Stored items from a collection:
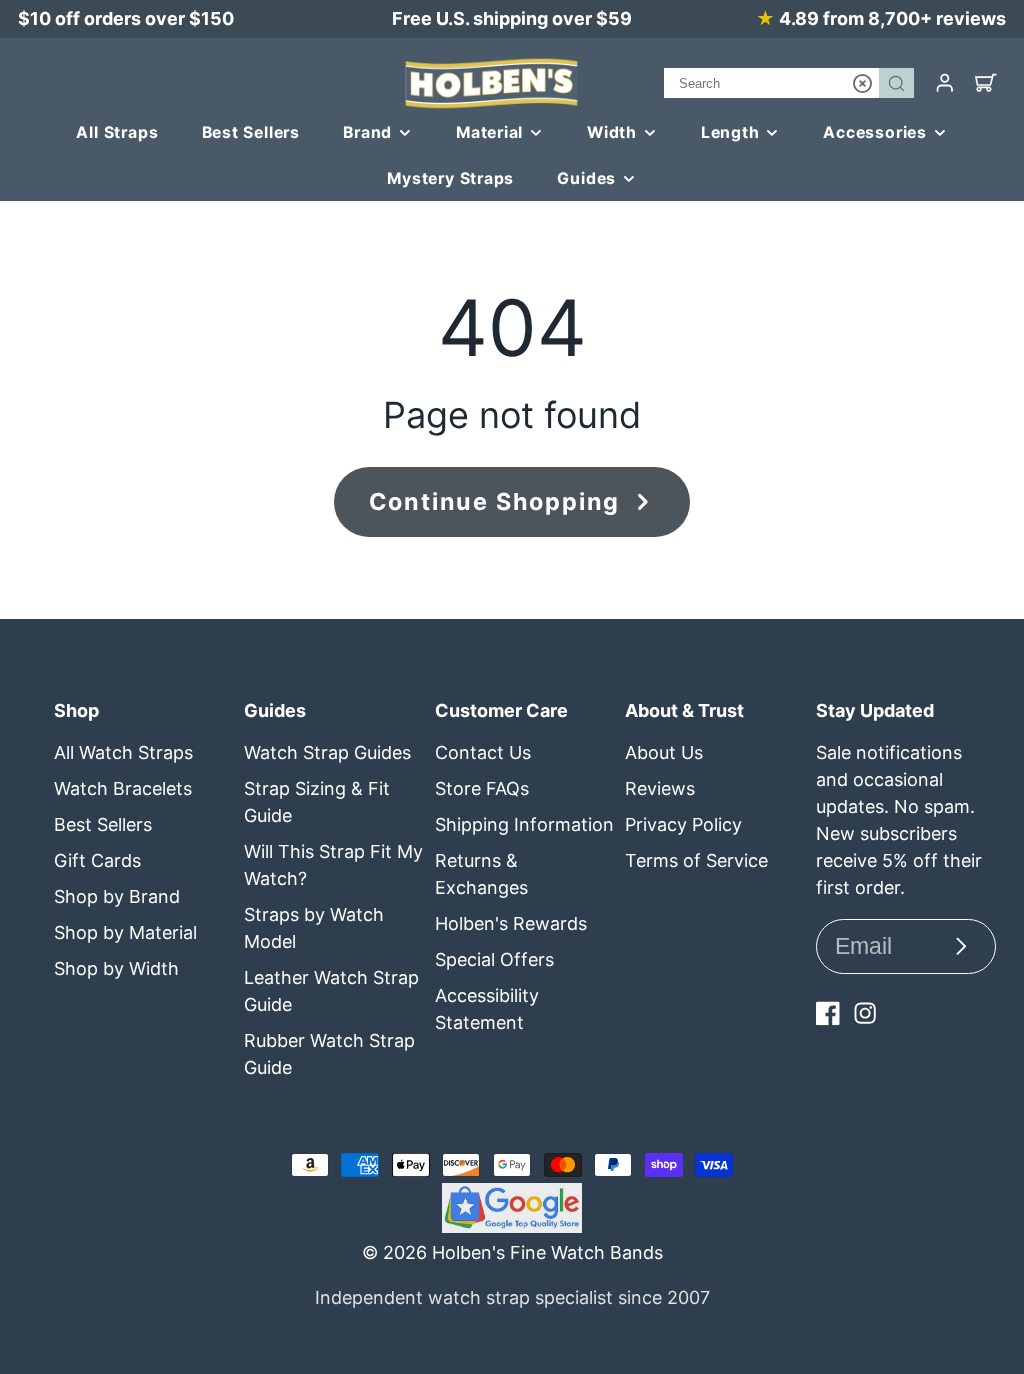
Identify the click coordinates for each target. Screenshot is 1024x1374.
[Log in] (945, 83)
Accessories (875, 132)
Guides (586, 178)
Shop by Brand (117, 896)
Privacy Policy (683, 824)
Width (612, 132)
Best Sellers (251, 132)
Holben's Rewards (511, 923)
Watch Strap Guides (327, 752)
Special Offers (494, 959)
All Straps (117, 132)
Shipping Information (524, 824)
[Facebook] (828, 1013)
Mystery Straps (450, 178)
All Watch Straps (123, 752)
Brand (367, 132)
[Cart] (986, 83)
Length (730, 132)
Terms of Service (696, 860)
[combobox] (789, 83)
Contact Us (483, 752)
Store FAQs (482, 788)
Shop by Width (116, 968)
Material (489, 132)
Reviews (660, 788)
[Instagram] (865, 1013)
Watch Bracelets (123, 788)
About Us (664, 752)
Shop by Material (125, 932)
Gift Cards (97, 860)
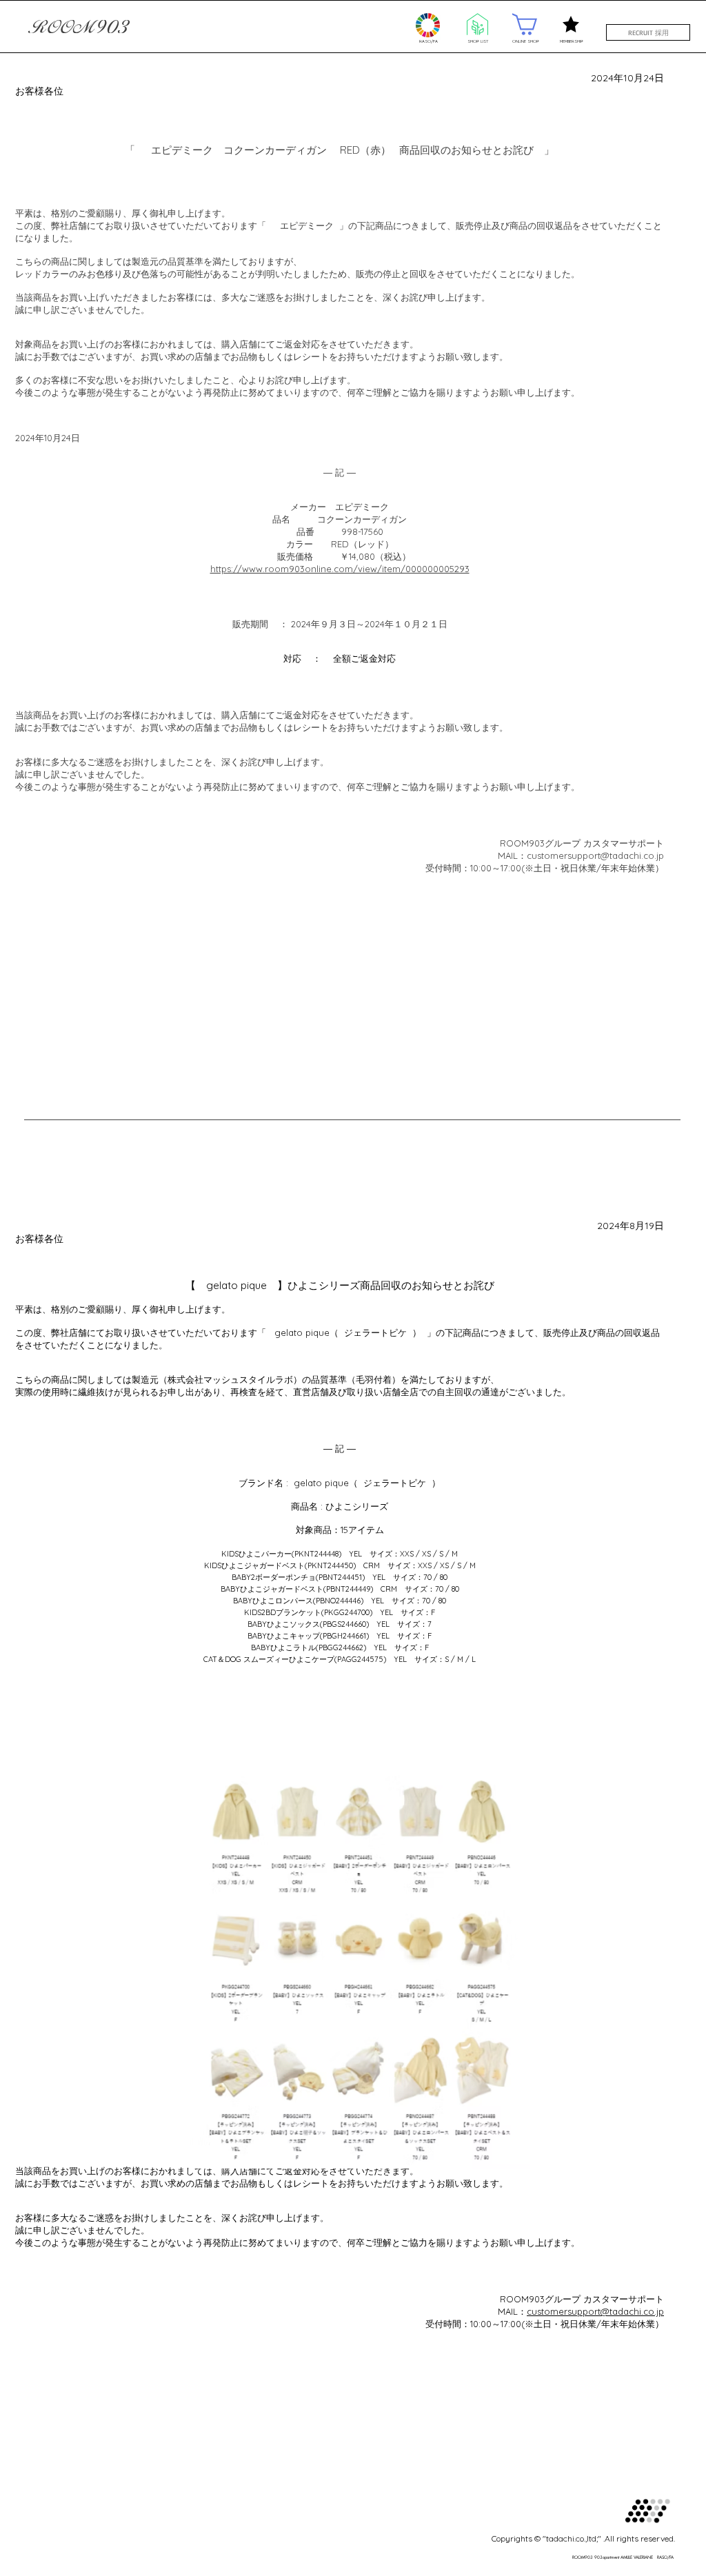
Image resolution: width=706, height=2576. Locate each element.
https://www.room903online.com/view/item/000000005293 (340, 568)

#### [Exercise]
Output the line that contains "Special Offers (494, 959)" and every line after it to the end of the records, word for word, leaving out the pictures.

#### [Result below]
Special Offers (494, 959)
All Straps (117, 132)
Shipping Information (524, 824)
[Facebook] (828, 1013)
Mystery Straps (450, 178)
All Watch Straps (123, 752)
Brand (367, 132)
[Cart] (986, 83)
Length (730, 132)
Terms of Service (696, 860)
[combobox] (789, 83)
Contact Us (483, 752)
Store FAQs (482, 788)
Shop by Width (116, 968)
Material (489, 132)
Reviews (660, 788)
[Instagram] (865, 1013)
Watch Bracelets (123, 788)
About Us (664, 752)
Shop by Material (125, 932)
Gift Cards (97, 860)
Image resolution: width=706, height=2576. Locate each element.
https://www.room903online.com/view/item/000000005293 (340, 568)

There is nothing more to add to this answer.